Critical Reviews on Novel The Boy In Striped Pajamas
The Boy in the Striped Pajamas is novel by Irish novelist John Boyne published in 2006, and revolves around the holocaust. Unlike the months of planning Boyne devoted to his other books, he said that he wrote the entire first draft of The Boy in the Striped Pajamas in two and a half days, barely sleeping until he got to the end. He did, however, commit to nearly 20 years of research, reading and researching about the Holocaust as a teenager before the idea for the novel even came to him. As of March 2010, the novel had sold more than five million copies around the world. In both 2007 and 2008, it was the best selling book of the year in Spain, and it has also reached number one on the New York Times bestseller list, as well as in the UK, Ireland, and Australia. In 2008, the novel was adopted into a film and it too did well around the globe.
Here are some critical reviews about the novel:
The Guardian, calls the novel "a small wonder of a book". While she comments on "the oddness of Auschwitz security being so lax that a child prisoner could make a weekly date with the commandant's son without anyone noticing", she describes the novel as "something that borders on fable", arguing that "Bruno's innocence comes to stand for the willful refusal of all adult Germans to see what was going on under their noses".

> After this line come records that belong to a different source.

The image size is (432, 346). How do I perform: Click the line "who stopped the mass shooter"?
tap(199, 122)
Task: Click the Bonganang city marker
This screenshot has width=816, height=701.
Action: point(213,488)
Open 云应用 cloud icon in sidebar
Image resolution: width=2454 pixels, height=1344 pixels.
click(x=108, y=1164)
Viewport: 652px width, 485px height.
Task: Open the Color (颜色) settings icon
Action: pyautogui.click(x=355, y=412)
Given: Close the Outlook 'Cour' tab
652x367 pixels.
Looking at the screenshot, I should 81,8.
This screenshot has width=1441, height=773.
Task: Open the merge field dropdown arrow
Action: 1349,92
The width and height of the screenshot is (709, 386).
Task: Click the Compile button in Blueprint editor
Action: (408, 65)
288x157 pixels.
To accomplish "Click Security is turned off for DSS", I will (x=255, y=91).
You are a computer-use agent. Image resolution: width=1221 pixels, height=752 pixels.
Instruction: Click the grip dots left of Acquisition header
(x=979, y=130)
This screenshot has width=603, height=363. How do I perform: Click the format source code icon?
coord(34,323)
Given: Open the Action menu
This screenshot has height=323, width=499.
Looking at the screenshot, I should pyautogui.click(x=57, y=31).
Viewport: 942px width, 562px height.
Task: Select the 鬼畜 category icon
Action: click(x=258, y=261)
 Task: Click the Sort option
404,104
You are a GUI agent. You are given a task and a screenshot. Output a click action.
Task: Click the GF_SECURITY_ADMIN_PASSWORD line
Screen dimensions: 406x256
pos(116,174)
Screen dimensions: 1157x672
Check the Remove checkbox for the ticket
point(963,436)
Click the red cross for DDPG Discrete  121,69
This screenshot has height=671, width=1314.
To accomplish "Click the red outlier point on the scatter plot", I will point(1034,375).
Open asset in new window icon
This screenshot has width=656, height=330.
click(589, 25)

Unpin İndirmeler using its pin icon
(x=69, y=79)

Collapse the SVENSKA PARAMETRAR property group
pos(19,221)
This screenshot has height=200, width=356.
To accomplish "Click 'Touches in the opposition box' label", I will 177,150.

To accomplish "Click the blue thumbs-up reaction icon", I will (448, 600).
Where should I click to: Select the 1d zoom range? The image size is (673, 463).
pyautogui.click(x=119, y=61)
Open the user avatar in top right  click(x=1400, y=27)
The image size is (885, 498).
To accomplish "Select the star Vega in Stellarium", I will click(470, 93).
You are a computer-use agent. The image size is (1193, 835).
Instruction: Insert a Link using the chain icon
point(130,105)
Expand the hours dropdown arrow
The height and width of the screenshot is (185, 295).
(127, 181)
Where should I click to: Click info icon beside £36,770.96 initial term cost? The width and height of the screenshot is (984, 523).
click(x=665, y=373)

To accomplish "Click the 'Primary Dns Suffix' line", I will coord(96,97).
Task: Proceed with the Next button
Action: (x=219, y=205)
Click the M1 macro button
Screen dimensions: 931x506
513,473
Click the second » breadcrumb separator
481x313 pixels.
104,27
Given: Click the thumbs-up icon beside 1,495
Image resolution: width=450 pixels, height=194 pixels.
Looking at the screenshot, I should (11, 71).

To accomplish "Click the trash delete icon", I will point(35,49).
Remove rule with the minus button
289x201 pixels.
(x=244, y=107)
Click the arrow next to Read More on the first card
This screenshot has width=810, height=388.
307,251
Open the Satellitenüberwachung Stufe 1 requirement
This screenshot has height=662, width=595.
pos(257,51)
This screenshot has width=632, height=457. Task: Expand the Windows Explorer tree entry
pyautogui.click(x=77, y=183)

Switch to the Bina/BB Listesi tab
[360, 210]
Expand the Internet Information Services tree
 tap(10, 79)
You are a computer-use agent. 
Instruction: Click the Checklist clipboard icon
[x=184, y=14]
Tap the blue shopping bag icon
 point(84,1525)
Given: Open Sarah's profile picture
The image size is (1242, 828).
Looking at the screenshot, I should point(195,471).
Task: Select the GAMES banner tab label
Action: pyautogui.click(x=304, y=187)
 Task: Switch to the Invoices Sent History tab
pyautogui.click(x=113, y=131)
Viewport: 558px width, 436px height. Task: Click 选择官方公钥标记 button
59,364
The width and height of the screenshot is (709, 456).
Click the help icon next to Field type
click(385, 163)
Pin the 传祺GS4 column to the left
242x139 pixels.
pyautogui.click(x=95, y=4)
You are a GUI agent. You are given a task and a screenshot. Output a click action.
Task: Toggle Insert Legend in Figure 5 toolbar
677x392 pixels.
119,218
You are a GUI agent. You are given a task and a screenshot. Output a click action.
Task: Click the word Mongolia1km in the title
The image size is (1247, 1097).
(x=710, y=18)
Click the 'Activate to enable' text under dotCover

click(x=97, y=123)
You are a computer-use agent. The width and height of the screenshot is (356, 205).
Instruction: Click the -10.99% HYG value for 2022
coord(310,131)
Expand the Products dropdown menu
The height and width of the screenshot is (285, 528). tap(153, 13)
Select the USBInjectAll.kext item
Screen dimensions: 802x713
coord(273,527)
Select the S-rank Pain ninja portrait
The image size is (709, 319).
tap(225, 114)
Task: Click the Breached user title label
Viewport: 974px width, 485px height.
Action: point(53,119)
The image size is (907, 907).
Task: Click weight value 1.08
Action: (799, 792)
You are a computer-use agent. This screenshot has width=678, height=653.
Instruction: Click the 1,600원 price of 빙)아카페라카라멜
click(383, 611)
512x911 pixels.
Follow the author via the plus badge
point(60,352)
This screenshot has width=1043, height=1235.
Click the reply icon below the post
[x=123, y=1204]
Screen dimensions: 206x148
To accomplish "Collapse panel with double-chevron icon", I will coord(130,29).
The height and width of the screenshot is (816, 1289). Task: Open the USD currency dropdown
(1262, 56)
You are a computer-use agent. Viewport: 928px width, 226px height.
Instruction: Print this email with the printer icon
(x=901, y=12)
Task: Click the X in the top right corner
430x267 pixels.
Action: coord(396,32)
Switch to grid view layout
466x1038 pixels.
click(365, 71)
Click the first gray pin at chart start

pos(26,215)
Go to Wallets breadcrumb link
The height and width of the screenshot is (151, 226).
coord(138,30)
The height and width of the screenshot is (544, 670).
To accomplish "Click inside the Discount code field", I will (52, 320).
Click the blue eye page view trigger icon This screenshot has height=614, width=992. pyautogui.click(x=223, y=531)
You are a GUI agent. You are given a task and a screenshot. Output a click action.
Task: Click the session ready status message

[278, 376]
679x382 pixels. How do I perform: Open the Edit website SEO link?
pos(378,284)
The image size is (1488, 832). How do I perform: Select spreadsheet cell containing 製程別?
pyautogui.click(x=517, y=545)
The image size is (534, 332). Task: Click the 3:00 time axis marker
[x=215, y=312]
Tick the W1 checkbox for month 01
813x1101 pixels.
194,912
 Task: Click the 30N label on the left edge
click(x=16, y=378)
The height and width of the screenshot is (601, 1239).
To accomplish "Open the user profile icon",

The Independent, calls the novel "a fine addition to a once taboo area of history, at least where children's literature is concerned. It provides an account of a dreadful episode short on actual horror but packed with overtones that remain in the imagination. Plainly and sometimes archly written, it stays just ahead of its readers before delivering its killer punch in the final pages."
The Age of Melbourne, calls the novel "a touching tale of an odd friendship between two boys in horrendous circumstances and a reminder of man's capacity for inhumanity". He felt that "Bruno's friendship with Shmuel is rendered with neat awareness of the paradoxes between children's naïve egocentricity, their innate concept of fairness, familial loyalty and obliviousness to the social conventions of discrimination". He concludes by observing that "The Boy in the Striped Pyjamas is subtitled A Fable and, as in other modern fables such as Antoine de St.-Exupéry's The Little Prince, Boyne uses Bruno to reveal the flaws in an adult world".
The New York Times, questioned the author and publisher's choice to intentionally keep the Holocaust setting of the book vague in both the dust jacket summary and the early portion of the novel, writing: "Boyne's reluctance to say as much can certainly be defended, not least on the grounds that the characters in a story about the Holocaust are themselves most likely unaware of the scale and historical importance of their experiences.
To recreate those experiences faithfully might require undoing some of the readers' preconceptions". However Scott felt this undermined the work, saying: "A young reader who knows little or nothing about the mass murder of European Jews by the Nazis will not know much more after reading The Boy in the Striped Pajamas, while one who has read other books on the topic Jerry Spinelli's Milkweed, say, or Anne Frank's diary may be irritated by the book’s evasions and euphemisms. There is something awkward about the way Boyne manages to disguise, and then to disclose, the historical context". Scott concludes that "To mold the Holocaust into an allegory, as Boyne does here with perfectly benign intent, is to step away from its reality".